## ACTIVITY
Check each line of the material below for the word "sidebar". State how many lines have it, and nothing more.

## SOURCE DATA
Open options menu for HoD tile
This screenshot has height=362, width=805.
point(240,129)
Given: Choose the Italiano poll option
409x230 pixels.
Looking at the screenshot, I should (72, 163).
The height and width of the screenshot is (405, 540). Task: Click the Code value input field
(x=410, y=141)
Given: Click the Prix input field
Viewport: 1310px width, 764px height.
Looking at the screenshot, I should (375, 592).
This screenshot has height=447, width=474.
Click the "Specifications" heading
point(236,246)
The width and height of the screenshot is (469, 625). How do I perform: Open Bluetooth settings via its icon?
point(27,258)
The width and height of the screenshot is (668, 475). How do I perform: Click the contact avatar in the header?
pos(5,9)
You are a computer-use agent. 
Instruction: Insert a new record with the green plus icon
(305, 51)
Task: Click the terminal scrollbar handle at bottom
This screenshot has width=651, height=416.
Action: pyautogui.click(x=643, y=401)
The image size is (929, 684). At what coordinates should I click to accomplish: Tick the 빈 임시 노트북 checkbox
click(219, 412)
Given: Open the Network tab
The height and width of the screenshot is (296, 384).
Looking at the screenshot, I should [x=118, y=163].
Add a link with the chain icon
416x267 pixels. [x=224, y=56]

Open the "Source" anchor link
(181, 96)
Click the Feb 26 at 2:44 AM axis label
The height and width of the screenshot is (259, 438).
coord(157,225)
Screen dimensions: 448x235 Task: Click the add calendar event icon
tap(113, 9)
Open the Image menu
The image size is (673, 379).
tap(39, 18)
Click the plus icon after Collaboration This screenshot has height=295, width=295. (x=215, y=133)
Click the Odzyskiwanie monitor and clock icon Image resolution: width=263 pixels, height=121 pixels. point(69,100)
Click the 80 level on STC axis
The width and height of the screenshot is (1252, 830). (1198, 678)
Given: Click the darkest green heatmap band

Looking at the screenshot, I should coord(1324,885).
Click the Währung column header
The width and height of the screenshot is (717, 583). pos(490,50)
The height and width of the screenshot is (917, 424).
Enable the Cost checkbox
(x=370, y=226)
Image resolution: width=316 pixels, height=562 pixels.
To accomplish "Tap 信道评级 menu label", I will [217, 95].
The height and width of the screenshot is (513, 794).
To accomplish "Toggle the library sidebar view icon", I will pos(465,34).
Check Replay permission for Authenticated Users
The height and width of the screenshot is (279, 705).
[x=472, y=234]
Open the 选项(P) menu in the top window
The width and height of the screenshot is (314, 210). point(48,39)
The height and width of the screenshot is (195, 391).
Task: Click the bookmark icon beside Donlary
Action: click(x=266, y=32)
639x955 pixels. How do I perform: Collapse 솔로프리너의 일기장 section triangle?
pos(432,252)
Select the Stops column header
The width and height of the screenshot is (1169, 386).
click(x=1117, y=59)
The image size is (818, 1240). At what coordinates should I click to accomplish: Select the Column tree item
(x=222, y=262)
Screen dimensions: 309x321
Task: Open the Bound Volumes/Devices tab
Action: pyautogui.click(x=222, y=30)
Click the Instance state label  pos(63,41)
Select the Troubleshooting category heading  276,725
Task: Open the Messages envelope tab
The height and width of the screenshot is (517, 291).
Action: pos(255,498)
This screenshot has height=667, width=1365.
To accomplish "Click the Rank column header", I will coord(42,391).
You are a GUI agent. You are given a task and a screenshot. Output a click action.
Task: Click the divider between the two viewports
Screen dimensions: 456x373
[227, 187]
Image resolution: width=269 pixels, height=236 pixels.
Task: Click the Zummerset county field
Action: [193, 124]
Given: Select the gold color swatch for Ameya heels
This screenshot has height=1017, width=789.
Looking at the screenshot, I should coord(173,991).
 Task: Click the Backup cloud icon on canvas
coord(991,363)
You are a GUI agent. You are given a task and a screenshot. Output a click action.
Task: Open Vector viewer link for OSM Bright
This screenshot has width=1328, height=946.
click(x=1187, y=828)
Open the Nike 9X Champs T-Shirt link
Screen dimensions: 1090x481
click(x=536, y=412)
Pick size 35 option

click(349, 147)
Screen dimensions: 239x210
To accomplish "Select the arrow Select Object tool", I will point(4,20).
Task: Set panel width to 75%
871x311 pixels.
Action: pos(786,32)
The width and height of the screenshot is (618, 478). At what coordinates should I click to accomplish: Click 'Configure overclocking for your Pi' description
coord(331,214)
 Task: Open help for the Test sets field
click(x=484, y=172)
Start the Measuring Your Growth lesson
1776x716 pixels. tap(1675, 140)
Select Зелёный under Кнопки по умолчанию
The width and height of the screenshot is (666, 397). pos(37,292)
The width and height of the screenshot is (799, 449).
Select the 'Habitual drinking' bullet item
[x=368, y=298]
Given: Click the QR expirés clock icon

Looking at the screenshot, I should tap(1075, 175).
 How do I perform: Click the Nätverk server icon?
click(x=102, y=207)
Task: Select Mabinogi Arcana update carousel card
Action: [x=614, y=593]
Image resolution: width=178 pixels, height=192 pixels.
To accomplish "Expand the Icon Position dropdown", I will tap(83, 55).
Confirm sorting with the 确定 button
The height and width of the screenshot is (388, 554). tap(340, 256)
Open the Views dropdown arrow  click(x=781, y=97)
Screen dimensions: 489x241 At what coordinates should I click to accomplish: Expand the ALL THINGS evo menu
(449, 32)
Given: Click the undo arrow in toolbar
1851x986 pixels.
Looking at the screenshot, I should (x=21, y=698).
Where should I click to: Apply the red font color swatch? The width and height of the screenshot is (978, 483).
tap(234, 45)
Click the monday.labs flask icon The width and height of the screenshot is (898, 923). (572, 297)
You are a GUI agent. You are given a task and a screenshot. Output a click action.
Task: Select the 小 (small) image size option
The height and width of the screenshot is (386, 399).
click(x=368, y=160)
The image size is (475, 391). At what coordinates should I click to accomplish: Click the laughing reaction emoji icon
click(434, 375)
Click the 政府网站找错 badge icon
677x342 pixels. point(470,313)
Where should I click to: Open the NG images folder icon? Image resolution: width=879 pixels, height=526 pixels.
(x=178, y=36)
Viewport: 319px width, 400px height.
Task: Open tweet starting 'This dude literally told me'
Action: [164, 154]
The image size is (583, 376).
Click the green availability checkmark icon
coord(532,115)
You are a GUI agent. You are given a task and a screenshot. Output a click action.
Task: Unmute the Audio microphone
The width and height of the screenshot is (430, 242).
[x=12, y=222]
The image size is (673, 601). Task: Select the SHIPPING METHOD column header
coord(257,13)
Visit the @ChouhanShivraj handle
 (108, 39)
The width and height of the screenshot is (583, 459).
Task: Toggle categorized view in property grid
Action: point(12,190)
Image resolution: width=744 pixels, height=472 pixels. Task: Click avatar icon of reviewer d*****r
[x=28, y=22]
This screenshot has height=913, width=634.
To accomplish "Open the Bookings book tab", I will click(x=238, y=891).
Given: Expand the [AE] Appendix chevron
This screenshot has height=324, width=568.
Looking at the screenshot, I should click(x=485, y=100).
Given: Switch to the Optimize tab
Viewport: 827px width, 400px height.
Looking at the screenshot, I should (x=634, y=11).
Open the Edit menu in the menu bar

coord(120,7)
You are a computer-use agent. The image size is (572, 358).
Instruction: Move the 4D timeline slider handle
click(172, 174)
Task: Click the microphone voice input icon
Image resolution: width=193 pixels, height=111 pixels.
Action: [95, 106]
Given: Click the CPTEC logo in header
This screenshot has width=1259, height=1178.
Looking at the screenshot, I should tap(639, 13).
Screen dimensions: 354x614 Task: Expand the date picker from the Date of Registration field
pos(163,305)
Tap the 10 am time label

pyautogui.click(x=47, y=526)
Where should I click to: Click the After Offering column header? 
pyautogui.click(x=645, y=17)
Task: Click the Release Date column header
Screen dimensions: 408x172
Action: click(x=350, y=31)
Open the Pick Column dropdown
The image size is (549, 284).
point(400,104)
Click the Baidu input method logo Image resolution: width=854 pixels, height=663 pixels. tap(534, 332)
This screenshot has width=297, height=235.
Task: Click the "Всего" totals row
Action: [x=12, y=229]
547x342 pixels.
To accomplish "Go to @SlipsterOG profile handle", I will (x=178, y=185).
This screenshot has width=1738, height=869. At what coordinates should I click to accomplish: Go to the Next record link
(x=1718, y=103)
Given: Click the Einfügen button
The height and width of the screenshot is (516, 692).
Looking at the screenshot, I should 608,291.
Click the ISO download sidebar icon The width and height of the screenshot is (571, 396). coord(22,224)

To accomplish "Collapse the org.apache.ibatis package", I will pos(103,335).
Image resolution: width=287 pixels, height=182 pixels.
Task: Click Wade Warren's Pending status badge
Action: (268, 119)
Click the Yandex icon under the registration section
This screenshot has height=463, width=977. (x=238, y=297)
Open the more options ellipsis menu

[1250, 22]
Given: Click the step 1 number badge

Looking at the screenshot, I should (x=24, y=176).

## WRITTEN RESPONSE
2